A group of faculty members from Syracuse University’s School of Education ventured to Shanghai from Oct. 25 to Oct. 27 to take part in the Second Annual International Forum on Teacher Education.

The symposium, held at Shanghai’s East China Normal University, brought representatives from numerous countries and organizations including UNESCO and UNICEF together to discuss teacher education and preparation.

ECNU is the second highest ranked university for education in China.

‘China is trying to make education more universally accessible,’ said Douglas Biklen, dean of the School of Education. ‘In particular, they are trying to figure out how to get more people into education and getting more college-trained educators to work in the rural areas of western China.’

The SU faculty members, lead by Biklen, included: Jing Lei, assistant professor of instructional design, development and evaluation; Sari Knopp Biklen, a Laura and Douglas Meredith Professor of Cultural Foundations of Education; and Louise C. Wilkinson, Distinguished Professor of Education, Psychology and Communication Sciences.



Each faculty member discussed a theme in SU’s presentation, ‘The Syracuse University Inclusive Education Model: Lessons for Practice, Research and Policy’.

Wilkinson said the symposium was both stimulating and rewarding.

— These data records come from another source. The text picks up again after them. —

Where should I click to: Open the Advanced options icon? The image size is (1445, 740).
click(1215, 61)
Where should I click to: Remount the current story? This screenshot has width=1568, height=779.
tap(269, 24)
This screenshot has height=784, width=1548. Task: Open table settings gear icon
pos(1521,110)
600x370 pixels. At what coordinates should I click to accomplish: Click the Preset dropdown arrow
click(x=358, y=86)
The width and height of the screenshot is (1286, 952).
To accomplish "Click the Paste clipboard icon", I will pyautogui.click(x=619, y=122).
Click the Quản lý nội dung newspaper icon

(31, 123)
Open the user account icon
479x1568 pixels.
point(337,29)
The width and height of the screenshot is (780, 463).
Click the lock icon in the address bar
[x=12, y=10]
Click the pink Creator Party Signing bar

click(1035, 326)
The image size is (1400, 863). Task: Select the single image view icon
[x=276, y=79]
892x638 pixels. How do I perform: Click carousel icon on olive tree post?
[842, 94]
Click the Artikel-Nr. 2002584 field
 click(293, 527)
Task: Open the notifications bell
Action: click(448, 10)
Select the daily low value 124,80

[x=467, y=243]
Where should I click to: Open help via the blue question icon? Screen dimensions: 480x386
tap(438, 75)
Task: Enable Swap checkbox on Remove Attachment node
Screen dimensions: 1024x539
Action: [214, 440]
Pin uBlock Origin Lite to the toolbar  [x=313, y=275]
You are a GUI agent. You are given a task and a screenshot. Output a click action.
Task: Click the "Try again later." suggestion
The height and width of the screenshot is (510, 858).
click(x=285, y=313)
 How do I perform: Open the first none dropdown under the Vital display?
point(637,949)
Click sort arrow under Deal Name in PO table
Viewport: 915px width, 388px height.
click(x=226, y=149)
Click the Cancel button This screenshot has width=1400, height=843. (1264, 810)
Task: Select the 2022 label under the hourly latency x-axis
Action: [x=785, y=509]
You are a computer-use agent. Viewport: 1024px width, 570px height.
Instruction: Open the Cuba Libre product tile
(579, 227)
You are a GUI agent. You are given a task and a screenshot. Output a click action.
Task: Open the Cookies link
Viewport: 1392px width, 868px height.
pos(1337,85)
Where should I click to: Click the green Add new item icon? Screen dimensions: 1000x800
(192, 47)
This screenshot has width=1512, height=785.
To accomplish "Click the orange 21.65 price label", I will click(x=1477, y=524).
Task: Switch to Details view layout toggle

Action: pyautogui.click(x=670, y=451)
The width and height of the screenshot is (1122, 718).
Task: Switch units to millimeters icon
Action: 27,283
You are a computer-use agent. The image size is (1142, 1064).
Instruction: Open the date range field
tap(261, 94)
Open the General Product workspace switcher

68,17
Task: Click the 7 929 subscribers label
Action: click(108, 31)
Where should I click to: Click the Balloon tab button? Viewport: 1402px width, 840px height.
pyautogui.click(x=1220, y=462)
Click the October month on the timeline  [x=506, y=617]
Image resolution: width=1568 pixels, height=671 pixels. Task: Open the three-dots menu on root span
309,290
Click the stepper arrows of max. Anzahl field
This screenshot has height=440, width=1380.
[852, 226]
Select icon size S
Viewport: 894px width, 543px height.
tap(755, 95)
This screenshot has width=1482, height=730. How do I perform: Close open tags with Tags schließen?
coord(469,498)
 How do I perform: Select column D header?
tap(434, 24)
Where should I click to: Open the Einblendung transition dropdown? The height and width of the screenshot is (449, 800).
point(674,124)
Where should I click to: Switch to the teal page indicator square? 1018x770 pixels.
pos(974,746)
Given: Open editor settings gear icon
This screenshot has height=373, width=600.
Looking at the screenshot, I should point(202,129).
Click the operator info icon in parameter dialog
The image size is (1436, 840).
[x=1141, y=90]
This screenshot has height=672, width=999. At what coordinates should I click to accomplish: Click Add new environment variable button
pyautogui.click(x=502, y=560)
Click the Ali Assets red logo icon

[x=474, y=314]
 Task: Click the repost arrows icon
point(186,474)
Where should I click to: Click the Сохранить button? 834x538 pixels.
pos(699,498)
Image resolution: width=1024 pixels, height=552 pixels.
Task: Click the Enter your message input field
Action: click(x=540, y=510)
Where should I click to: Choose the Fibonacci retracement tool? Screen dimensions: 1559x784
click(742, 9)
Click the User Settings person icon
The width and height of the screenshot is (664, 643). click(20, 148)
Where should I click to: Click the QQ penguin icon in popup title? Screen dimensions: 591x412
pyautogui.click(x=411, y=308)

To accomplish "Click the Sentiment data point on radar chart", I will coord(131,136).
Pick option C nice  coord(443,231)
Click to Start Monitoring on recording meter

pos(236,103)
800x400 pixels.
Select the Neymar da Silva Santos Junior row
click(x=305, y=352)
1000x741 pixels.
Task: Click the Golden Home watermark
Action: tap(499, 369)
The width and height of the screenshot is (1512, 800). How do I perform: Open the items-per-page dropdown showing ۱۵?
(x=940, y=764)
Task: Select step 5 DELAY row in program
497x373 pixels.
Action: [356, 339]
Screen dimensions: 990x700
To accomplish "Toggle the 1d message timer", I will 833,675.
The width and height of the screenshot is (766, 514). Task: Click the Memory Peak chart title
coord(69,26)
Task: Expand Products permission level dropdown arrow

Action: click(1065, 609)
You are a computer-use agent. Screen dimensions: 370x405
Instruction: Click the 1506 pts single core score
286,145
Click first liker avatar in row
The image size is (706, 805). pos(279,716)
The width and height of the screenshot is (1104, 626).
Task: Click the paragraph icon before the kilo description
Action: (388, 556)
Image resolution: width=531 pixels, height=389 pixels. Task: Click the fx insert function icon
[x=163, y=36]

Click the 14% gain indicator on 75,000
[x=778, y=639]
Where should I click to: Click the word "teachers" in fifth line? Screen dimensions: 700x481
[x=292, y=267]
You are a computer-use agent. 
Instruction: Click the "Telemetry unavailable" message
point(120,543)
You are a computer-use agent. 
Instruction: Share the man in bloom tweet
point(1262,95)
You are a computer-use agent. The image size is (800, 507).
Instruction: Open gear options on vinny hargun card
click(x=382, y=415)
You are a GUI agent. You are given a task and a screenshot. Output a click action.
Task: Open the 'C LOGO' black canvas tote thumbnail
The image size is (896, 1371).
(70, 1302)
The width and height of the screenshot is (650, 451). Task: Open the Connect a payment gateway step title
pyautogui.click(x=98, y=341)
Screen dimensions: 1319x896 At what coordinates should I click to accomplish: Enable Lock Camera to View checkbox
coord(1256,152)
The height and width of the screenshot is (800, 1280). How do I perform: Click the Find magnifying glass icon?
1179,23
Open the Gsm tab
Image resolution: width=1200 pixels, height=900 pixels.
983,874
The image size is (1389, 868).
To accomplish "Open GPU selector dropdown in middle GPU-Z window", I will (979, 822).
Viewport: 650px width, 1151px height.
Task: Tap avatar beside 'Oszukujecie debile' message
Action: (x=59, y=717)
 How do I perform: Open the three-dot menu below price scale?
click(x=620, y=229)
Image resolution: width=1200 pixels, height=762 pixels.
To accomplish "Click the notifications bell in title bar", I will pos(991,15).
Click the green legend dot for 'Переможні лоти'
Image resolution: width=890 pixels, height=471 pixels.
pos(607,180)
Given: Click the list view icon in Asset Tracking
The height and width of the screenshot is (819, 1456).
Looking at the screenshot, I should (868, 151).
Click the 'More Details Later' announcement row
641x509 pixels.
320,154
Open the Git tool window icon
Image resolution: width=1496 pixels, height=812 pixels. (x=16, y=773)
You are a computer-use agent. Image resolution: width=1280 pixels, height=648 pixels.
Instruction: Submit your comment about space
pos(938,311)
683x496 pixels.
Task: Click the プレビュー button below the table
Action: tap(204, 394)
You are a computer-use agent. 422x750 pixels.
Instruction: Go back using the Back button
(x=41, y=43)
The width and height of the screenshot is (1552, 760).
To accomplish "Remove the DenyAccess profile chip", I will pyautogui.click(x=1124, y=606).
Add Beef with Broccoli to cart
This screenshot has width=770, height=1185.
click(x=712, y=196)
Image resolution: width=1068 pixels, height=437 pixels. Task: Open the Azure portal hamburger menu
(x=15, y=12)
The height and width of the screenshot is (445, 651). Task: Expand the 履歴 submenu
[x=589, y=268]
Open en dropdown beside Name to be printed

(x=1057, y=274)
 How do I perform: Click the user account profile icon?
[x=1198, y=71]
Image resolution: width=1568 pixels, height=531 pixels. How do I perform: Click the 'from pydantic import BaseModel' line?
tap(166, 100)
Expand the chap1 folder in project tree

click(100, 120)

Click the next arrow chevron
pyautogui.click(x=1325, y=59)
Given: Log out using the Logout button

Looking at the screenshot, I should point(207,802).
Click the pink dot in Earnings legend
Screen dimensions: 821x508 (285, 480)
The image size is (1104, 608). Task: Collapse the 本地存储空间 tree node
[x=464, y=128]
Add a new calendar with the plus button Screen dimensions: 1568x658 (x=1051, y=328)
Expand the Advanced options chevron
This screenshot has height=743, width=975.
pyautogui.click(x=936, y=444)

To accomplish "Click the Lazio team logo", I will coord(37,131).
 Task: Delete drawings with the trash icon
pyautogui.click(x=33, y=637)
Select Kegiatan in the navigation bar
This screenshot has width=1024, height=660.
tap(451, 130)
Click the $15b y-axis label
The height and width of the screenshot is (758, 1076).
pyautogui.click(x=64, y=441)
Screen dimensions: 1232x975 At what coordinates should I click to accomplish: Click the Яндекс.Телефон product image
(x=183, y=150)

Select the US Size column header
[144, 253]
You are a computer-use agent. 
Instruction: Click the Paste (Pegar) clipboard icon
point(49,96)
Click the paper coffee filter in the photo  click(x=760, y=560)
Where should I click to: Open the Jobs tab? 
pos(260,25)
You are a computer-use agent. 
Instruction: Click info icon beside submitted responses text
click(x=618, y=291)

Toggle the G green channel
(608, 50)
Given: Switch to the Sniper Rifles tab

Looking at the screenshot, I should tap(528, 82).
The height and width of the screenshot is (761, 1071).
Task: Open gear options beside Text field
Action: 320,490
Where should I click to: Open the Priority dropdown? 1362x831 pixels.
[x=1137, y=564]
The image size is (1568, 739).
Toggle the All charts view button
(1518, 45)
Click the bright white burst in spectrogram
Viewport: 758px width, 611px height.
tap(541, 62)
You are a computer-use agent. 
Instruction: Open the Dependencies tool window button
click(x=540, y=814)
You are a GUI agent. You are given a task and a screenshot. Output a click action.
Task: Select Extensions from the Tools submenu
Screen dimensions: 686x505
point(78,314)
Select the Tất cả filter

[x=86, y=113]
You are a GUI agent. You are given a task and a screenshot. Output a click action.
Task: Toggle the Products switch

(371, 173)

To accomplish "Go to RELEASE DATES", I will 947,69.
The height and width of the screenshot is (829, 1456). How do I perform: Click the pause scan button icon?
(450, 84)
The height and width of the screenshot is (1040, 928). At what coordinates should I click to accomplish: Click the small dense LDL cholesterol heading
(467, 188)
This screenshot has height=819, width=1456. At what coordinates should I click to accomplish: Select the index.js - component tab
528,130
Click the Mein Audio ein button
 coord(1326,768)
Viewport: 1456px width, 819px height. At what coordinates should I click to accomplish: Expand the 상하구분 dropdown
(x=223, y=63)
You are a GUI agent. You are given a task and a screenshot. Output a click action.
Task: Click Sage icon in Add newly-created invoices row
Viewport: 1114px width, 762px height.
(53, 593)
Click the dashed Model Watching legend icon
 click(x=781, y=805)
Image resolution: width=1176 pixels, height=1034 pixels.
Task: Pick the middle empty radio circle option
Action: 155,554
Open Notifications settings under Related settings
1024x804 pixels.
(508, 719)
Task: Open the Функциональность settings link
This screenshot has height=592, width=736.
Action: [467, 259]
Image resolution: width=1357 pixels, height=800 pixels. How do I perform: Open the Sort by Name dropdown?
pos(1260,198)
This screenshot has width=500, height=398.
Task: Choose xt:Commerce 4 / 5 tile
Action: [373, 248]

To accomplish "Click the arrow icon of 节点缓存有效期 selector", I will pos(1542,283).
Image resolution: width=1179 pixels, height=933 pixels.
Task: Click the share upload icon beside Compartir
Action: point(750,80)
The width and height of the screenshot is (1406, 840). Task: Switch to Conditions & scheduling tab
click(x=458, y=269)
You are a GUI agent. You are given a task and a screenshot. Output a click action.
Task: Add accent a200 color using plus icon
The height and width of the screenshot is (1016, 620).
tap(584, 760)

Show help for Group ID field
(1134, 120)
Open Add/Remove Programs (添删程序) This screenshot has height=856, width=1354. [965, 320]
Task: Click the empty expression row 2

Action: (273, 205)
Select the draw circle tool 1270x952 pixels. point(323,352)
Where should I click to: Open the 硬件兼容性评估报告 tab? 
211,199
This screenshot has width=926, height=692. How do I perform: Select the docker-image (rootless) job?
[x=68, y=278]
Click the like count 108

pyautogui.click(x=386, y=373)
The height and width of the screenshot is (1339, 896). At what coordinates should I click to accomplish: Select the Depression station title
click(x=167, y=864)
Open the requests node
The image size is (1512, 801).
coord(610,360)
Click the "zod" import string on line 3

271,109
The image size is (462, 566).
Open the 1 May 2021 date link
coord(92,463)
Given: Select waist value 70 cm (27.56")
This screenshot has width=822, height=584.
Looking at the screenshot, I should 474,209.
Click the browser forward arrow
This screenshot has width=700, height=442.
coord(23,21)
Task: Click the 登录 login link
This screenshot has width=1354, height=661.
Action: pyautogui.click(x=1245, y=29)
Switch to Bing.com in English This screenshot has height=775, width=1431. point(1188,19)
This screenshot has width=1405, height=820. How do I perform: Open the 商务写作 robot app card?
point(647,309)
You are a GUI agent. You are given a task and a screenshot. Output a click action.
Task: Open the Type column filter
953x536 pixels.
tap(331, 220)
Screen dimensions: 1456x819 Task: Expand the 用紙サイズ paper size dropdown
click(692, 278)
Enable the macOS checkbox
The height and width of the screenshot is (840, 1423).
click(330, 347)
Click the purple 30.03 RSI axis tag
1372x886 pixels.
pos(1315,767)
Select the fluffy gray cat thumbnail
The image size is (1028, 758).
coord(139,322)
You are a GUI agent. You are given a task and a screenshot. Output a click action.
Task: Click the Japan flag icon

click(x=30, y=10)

‘I think that there’s a lot that we’re doing right in the United States,’ said Wilkinson. ‘At the same time I think we have a lot to learn. We won’t necessarily take everything we learned over here, but it stimulates us to think about what they are doing differently.’

Participants in the forum said they wanted to not only take ideas away from their time in China, but aid the Chinese as well.

China is aiming for universal literacy, Wilkinson said.

‘If you are going to address literacy in the children you need to address it in the parents,’ said Wilkinson.

A UNESCO representative from Bangladesh who attended the symposium spoke of how 60 percent of the adults in Bangladesh are not literate, said Sari Knopp Biklen.

‘How do you address the issues when there are not enough adults to teach?’ Sari Knopp Biklen asked.

In Sari Knopp Bilken’s presentation, she discussed the importance of the ability of educators to analyze social issues in addition to practical knowledge of discipline and education.

China is trying to develop an educational system in which the authority of the teacher isn’t so distant from the student, said Sari Knopp Biklen.

During the symposium, Wilkinson was honored with a position as a visiting professor at ECNU. Only three other professors in the world were awarded this title, Wilkinson said.

Wilkinson said she plans to take a leave of absence for the spring 2007 semester to visit and lecture at ECNU.

‘I am just as interested in presenting as I am in learning,’ Wilkinson said.

Biklen said that much of China has changed since he was last there, 30 years ago.

‘Shanghai is very interesting,’ said Sari Knopp Biklen. ‘They have a unique mixture of a communist party (and) an interest in social welfare and capitalistic growth.’

Wilkinson and Lei will be teaching a course called ‘Chinese Lessons for American Schools’ at SU this summer. The course will run from June 1 through June 21 and will include two weeks in Beijing and one week in Shanghai.

‘I think it would be an amazing experience to see what other cultures think about education,’ said Molly Herdzik, a sophomore education and mathematics major. ‘Comparing our ideas with other country’s could hopefully help us fix the problems we have.’